Look below for the line that contains "Screen dimensions: 1668x1016", then copy it and each following line exactly, through and including the line that contains "Open 商机雷达 via its radar icon".
[Start of section]
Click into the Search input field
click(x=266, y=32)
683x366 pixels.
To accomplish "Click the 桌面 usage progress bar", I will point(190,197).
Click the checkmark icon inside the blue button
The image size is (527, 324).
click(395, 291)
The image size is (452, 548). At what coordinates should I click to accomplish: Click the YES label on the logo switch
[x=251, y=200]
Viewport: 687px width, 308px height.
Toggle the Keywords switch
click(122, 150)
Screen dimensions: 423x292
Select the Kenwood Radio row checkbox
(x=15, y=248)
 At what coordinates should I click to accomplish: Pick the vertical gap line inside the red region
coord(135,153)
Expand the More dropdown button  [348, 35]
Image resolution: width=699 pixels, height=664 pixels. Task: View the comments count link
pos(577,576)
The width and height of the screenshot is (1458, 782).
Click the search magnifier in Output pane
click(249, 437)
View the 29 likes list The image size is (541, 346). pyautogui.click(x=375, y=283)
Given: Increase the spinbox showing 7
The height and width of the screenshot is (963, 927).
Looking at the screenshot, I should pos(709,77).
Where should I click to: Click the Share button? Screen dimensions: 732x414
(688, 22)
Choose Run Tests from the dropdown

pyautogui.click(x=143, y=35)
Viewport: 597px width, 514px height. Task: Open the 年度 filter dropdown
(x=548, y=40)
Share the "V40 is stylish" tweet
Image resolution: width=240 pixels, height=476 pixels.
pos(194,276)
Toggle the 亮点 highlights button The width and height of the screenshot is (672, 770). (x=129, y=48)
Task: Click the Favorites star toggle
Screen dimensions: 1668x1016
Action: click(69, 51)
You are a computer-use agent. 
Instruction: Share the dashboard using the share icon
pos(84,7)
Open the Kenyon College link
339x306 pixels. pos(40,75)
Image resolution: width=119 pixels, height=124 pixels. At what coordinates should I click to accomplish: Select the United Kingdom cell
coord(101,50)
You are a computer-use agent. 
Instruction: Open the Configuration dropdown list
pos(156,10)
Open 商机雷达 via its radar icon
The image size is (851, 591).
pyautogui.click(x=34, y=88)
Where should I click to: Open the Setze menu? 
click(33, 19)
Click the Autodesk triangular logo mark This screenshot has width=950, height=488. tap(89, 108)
[End of section]
§ **EXERCISE ANSWER**
Screen dimensions: 1668x1016
Action: click(69, 51)
You are a computer-use agent. 
Instruction: Share the dashboard using the share icon
pos(84,7)
Open the Kenyon College link
339x306 pixels. pos(40,75)
Image resolution: width=119 pixels, height=124 pixels. At what coordinates should I click to accomplish: Select the United Kingdom cell
coord(101,50)
You are a computer-use agent. 
Instruction: Open the Configuration dropdown list
pos(156,10)
Open 商机雷达 via its radar icon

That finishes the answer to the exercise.